Abaküs Yazılım
9. Hukuk Dairesi
Esas No: 2016/12199
Karar No: 2018/6231
Karar Tarihi: 26.03.2018

Yargıtay 9. Hukuk Dairesi 2016/12199 Esas 2018/6231 Karar Sayılı İlamı

9. Hukuk Dairesi         2016/12199 E.  ,  2018/6231 K.

    "İçtihat Metni"


    MAHKEMESİ :İŞ MAHKEMESİ

    DAVA : Davacı, kıdem tazminatı, ihbar tazminatı ile fazla mesai ücreti, yıllık izin ücreti ve ulusal bayram ve genel tatil ücreti alacaklarının ödetilmesine karar verilmesini istemiştir.
    Yerel mahkemece, davanın kısmen kabulüne karar verilmiştir.
    Hüküm süresi içinde davalı avukatı tarafından temyiz edilmiş olmakla, dava dosyası için Tetkik Hakimi tarafından düzenlenen rapor dinlendikten sonra dosya incelendi, gereği konuşulup düşünüldü:

    YARGITAY KARARI

    A) Davacı İsteminin Özeti:
    Davacı vekili, müvekkilinin 23/01/2004-11/11/2013 tarihleri arasında davalı şirkete ait hastanede hasta bakıcı olarak ve en son net asgari geçim indirimi dahil net 1.000,00-TL aylık ücretle çalıştığını, davalı işyerinde 2 gündüz, 2 gece, 2 izin şeklindeki çalışma sistemiyle ve 08:00-18:00 ve 18:00-08:00 şeklinde ikili vardiya sisteminin uygulandığını, çalışma süresince 16 gün yıllık izin kullandığını, dini bayramlarda çalışma yapıldığını ücretin zamlı ödendiğini, milli bayramlarda da çalışmanın yapıldığını fakat ücretin ödenmediğini, müvekkilinin noter kanalıyla davalı işverenden fazla mesai ücretlerini ödenmesini istediğini ancak davalı işverenin müvekkilini görüşmeye çağırarak, “o güne kadar çalıştığı şartlarda çalışmak isterse çalışmaya devam etmesini, kendisine herhangi bir ödeme yapılamayacağını, aksi halde çalıştırılmayacağını” beyan ettiğini, bunun üzerine müvekkili tarafından ikinci kez noter kanalıyla ihtarname keşide edildiğini, bu ihtarnamede “ücretinin hesaplanarak ödenmesinin yasal zorunluluk olduğunu, buna uyulmadan aynı şartlarla çalıştırılmak istenmesinin yasaya aykırı olduğunu, işveren olarak bu şekilde çalışmaması halinde işine gelmemesi gerektiği söylenmiş olması nedeniyle iş akdinin işverence sona erdirildiğini” belirtilerek işçilik hak ve alacaklarının kendisine ödenmesinin istediğini ancak herhangi bir ödeme yapılmadığını ileri sürerek, kıdem ve ihbar tazminatları ile fazla çalışma, yıllık izin, ulusal bayram ve genel tatil alacaklarının davalıdan tahsilini istemiştir.

Çözülecek Problem
Yukarıdaki Yargıtay kararı metninin "MAHKEMESİ :İŞ MAHKEMESİ" sözleriyle başlayıp "karar verilmesini istemiştir." sözleriyle biten bölümünü hiçbir değişiklik yapmadan yazınız.

Kaynak Malzeme
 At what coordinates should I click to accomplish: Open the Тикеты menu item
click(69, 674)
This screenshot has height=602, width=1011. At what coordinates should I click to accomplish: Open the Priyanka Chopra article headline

Alıştırma Çözümü
MAHKEMESİ :İŞ MAHKEMESİ

    DAVA : Davacı, kıdem tazminatı, ihbar tazminatı ile fazla mesai ücreti, yıllık izin ücreti ve ulusal bayram ve genel tatil ücreti alacaklarının ödetilmesine karar verilmesini istemiştir.